PTSD is caused by so many different events; personal trauma, sexual trauma, combat, reactions to training. It is the 6th highest rated disability among veterans, with over 63,000 new claims in 2015 and a total of over 800,000 veterans receiving compensation for symptoms of PTSD at some level. Many veterans are told they have PTSD and submit all the evidence required, but then when they apply for benefits they see this on their rating decision, “Does not meet the criteria for PTSD.” In this blog, we will explore various reasons why veterans get denied for this reason and what they can do about it.
Incorrect Rating Decisions:
Often the rating decision is just incorrect. Not that the veteran does not meet the PTSD criteria, but that they are denying a mental health disorder because the veteran filed for one disorder and actually has a different one.
Veterans, unless they have a doctorate in psychology, are not able to officially diagnose their own mental health disorders. Therefore, if a claim is filed for PTSD and it is denied because a veteran does not meet the criteria, the VA should have determined if the veteran had another diagnosis, which they often do not. Veterans can often avoid this process by filing a claim for a more generic issue such as “acquired psychiatric disorder” or “service connected mental health disorder.” By filing for benefits in this manner, it puts the responsibility on the VA to diagnose through a C&P exam and/or utilizing medical records where a diagnosis may already exist.
Understanding Criterion A of PTSD
This is one of the most puzzling aspects of diagnosing for lay people. Criteria A is what determines if a stressor can be used to support a diagnosis of PTSD. If there is no Criteria A, there is no diagnosis. However, many people, even doctors, often misunderstand the requirements for this diagnostic step. The criteria broken down are:
Exposure to actual or threatened death, serious injury, or sexual violence in one (or more) of the following ways:
- Directly experiencing the traumatic event(s);
- Witnessing, in person, the event(s) as it occurred to others;
- Learning that the traumatic event(s) occurred to a close family member or close friend. In cases of actual or threatened death of a family member or friend, the events(s) must have been violent or accidental.
- Experiencing repeated or extreme exposure to aversive details of the traumatic event(s) (e.g. first responders collecting human remains; police officers repeatedly exposed to details of child abuse.)
For many, the basic criteria listed above of 1 and 2 are easy to understand. Where we find mistakes most often are with criteria 3 and 4.

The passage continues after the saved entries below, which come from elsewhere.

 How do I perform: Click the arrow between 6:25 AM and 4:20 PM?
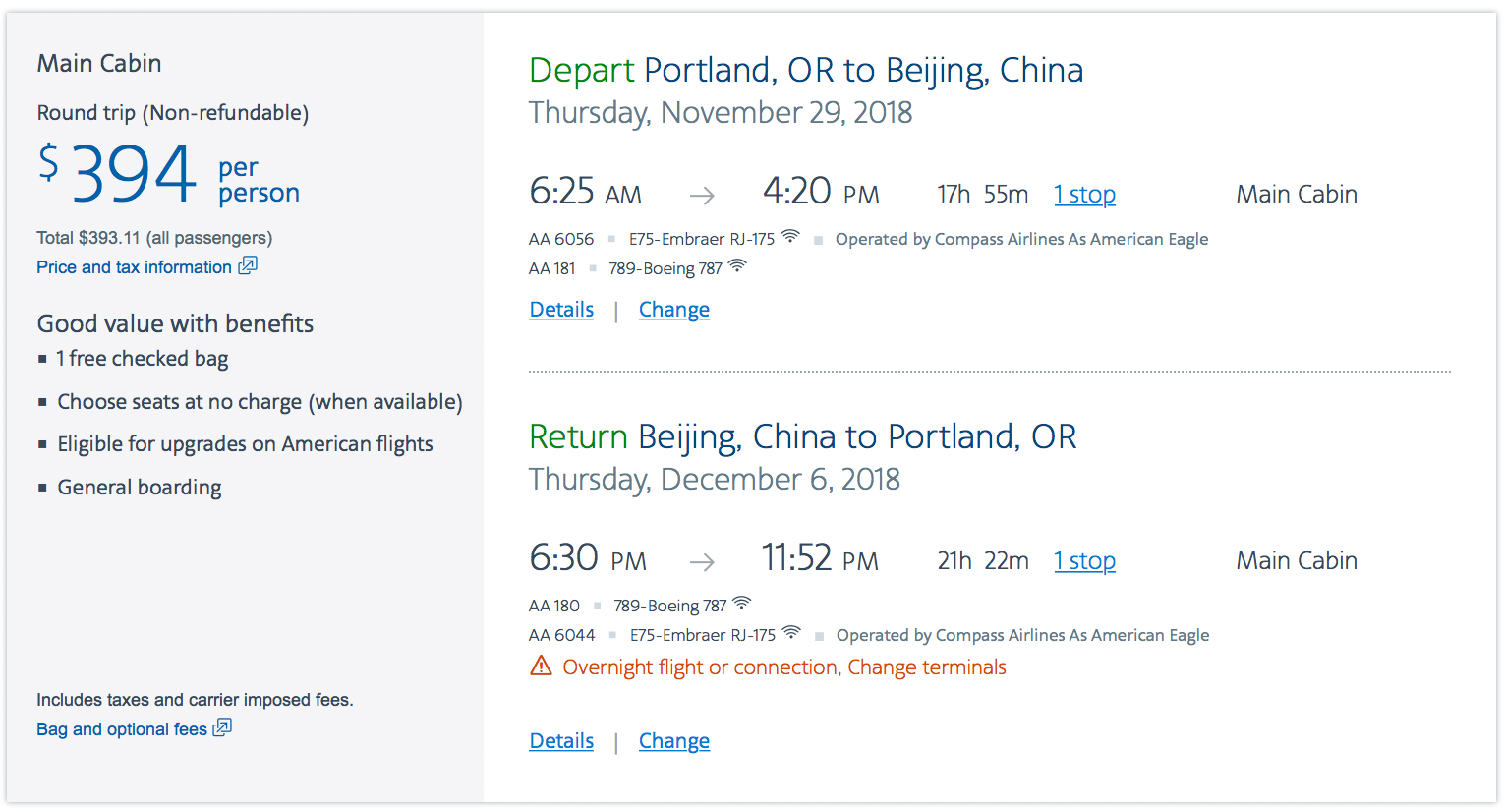tap(702, 196)
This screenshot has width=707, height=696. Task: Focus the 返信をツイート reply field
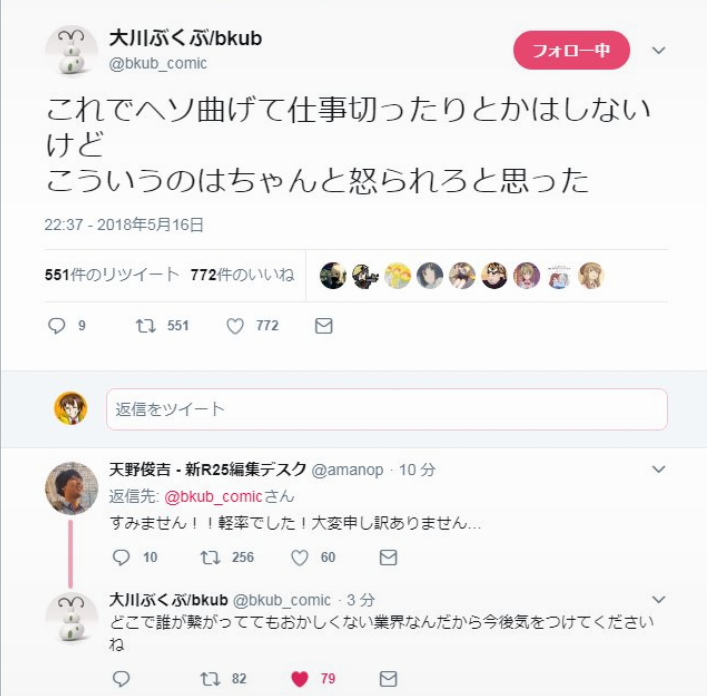pos(387,409)
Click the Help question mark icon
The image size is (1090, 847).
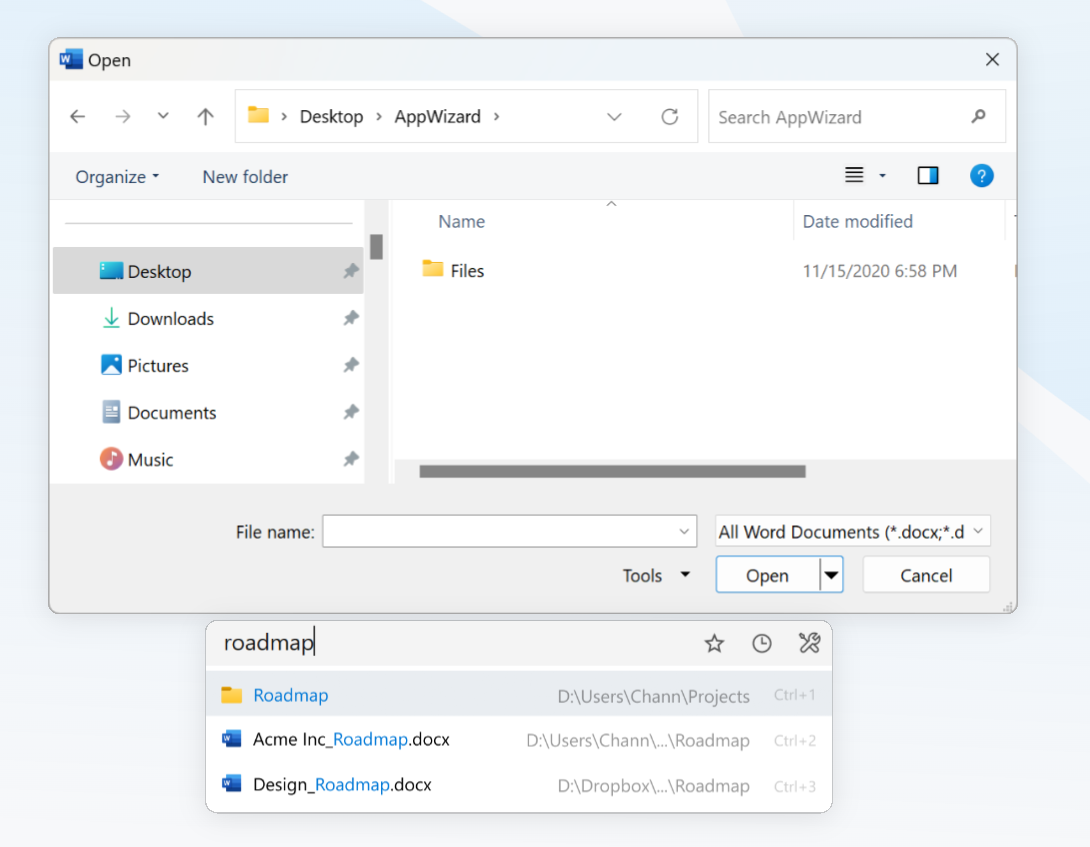981,176
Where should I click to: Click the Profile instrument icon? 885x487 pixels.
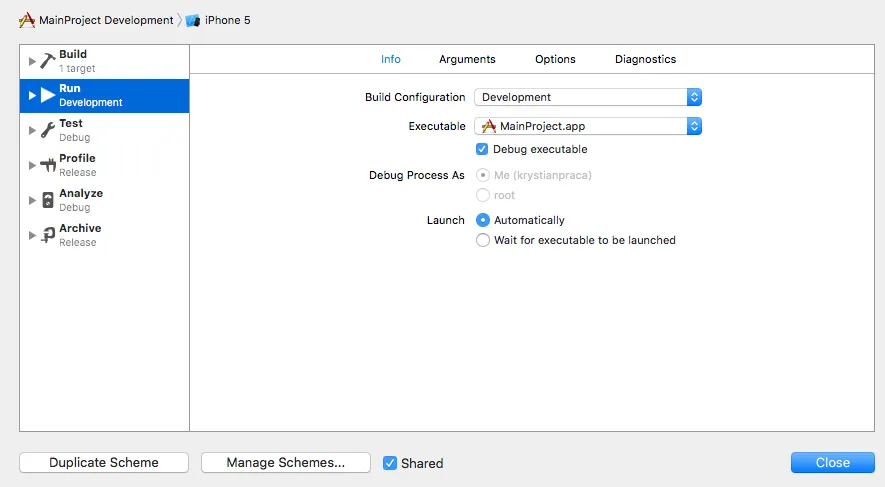[48, 165]
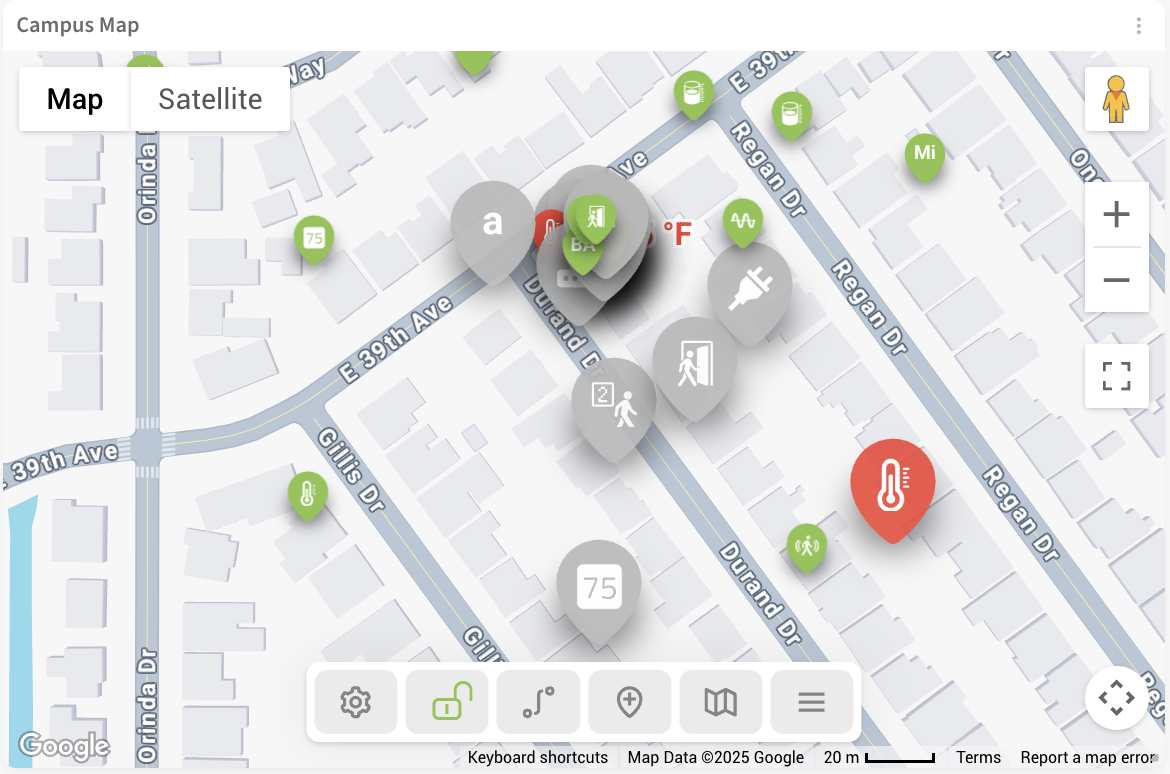
Task: Click the large red thermometer marker
Action: (x=892, y=484)
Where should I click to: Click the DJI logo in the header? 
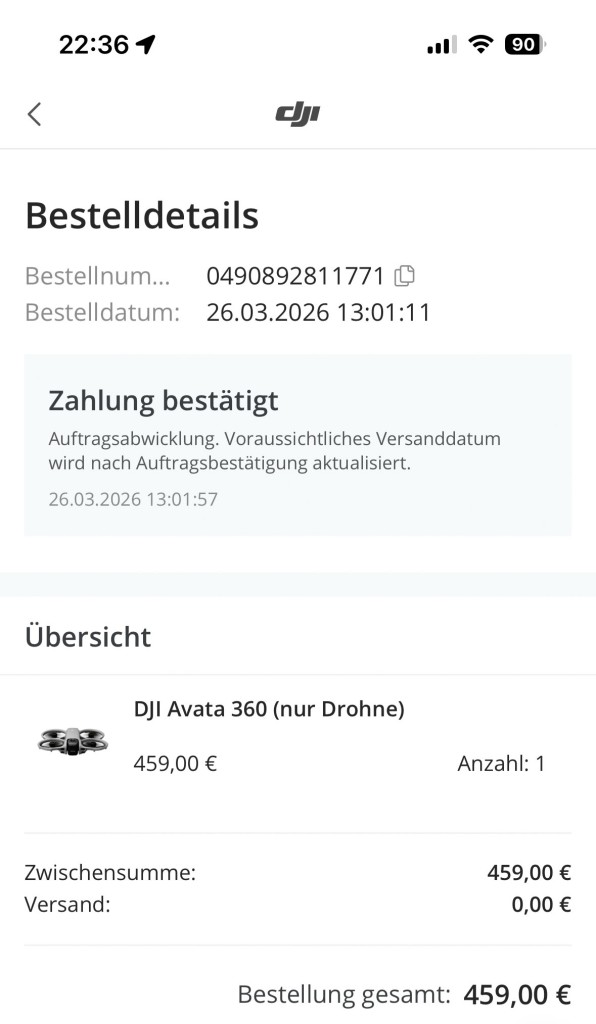click(297, 114)
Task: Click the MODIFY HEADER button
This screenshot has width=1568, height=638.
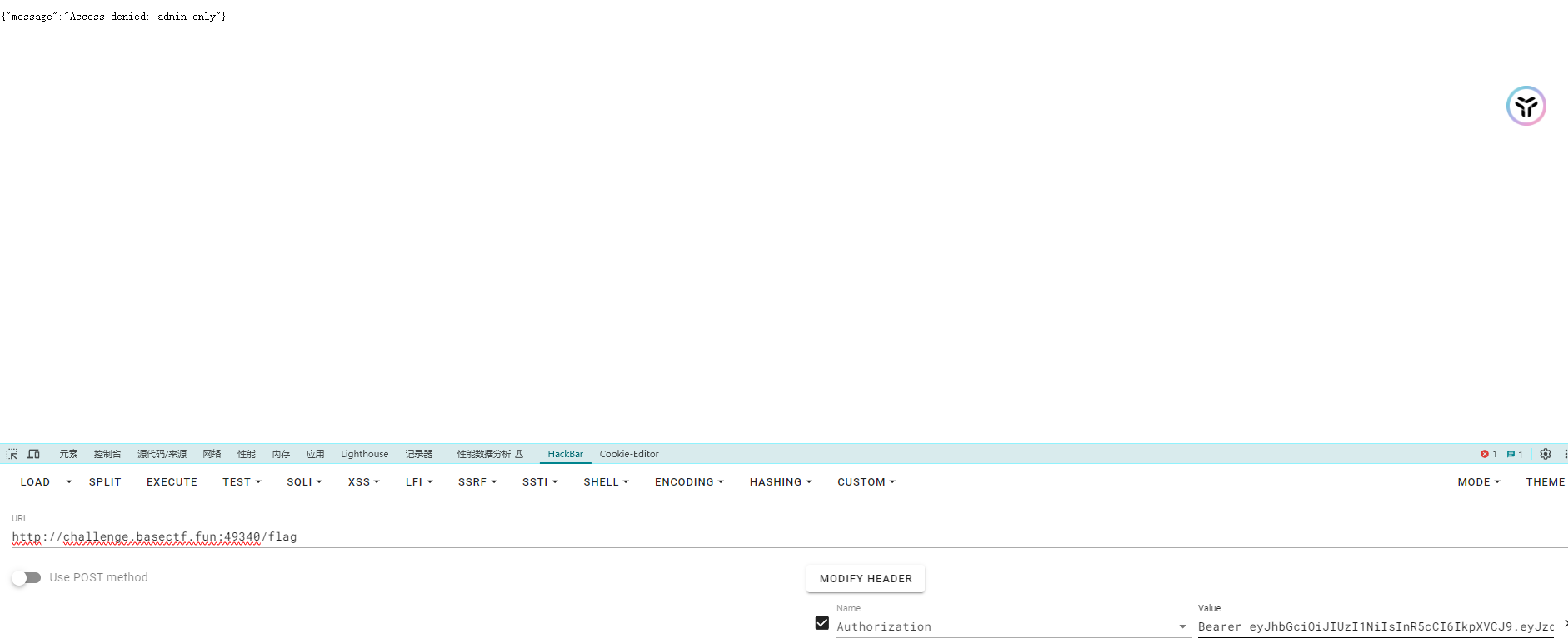Action: click(865, 578)
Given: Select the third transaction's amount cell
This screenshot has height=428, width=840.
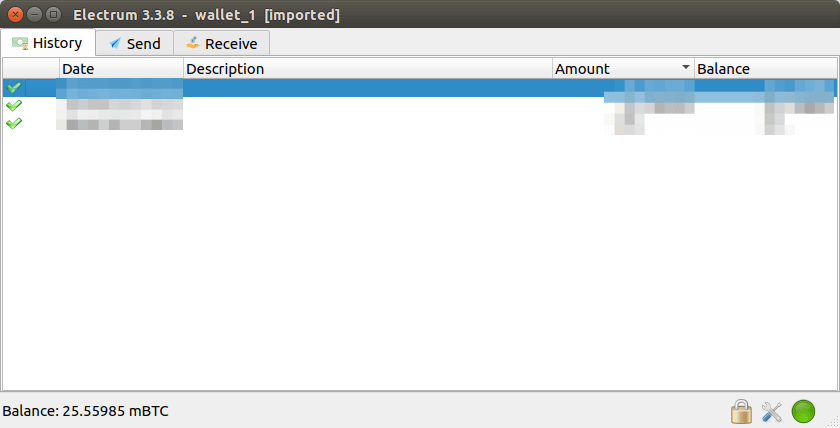Looking at the screenshot, I should click(x=623, y=123).
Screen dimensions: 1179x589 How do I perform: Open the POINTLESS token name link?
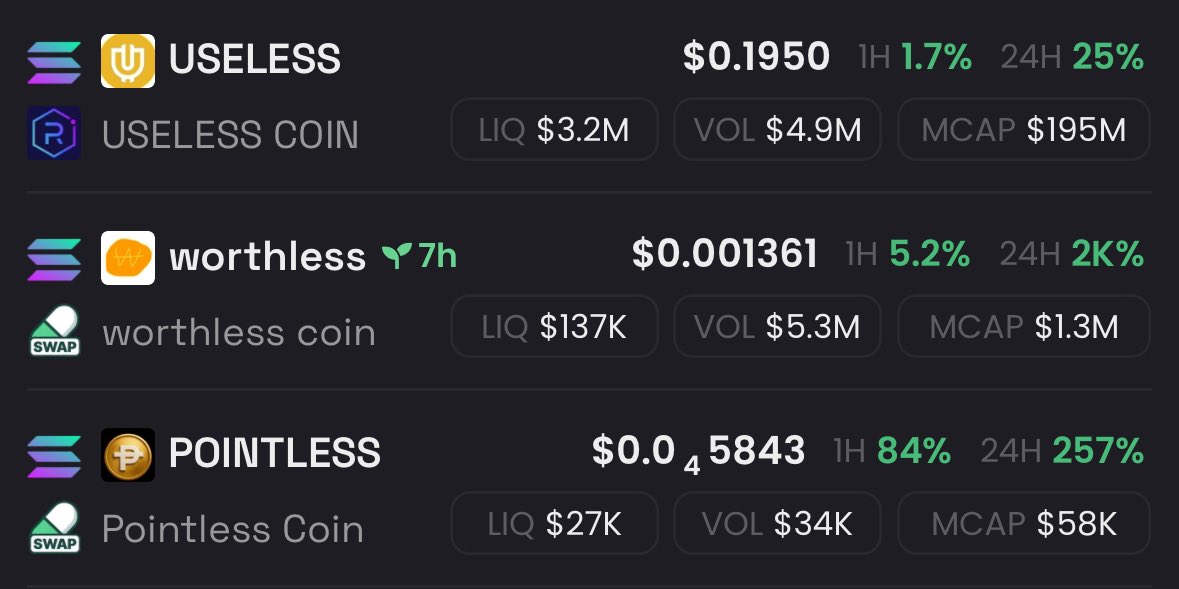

Criteria 3 states that the event must have happened to a family member or close friend. Often the VA will determine that members of a unit are not considered close friends if they have not served together for a certain period of time or were in a different geographical location. However, the culture of the military is one where even if unit members are on different continents, they are bound by a brotherhood and when members of a unit experience a trauma such as terrorism or a plane crash, the entire unit is affected; even support staff and support units, not just those who served directly together.
Criteria 4 is often mistaken for only being related to repeated events only such as those experienced by military security forces or convoy personnel. However, reading the criteria closer, it states, repeated or extreme. Extreme can mean a lot of things in the military world, terrorism, IEPDs, even having to write up the reports dealing with the death or losses of troops or civilians. And, extreme is about perception, what may be extreme may not be perceived as such by someone else, so discussing the events with a psychologist is important so that they can determine how the veteran perceived the event and if it meets Criteria A requirements for PTSD.
Understanding the General Rating Formula for Mental Health Conditions
Rating levels are determined by the General Rating Formula. This is where the VA takes the symptoms of any mental health condition and translates them into a rating of 10, 30, 50, 70, or 100%. The VA often rates veterans by the average of their symptoms, so if a veteran has symptoms that fall in the 30, 50, and 70% ranges, they will often get a 50% rating. However, this is not the correct way to rate a mental health disorder. Ratings should be based on the highest level of symptoms, not an average. So, if a veteran has 6 symptoms at 30%, 3 at 50% and 2 at 70%, they should be rated at 70%. Also, the VA cannot downplay symptoms and give them a lower rating. For example, if a veteran has suicidal ideations, that is a 70% rating. However, if the doctor states that the veteran does not have intent, the ideations are fleeting, and intermittent, the VA will sometimes reduce the rating or ignore the symptom all together and not rate it. However, it is never less than a 70% rating if a veteran has suicidal ideations, regardless of intent, plan, past hospitalizations, or if they are fleeting or constant.
If you are a veteran with a mental health rating, make sure you are getting the correct rating and the highest benefits you are entitled to, you deserve it for the price you paid to defend your country.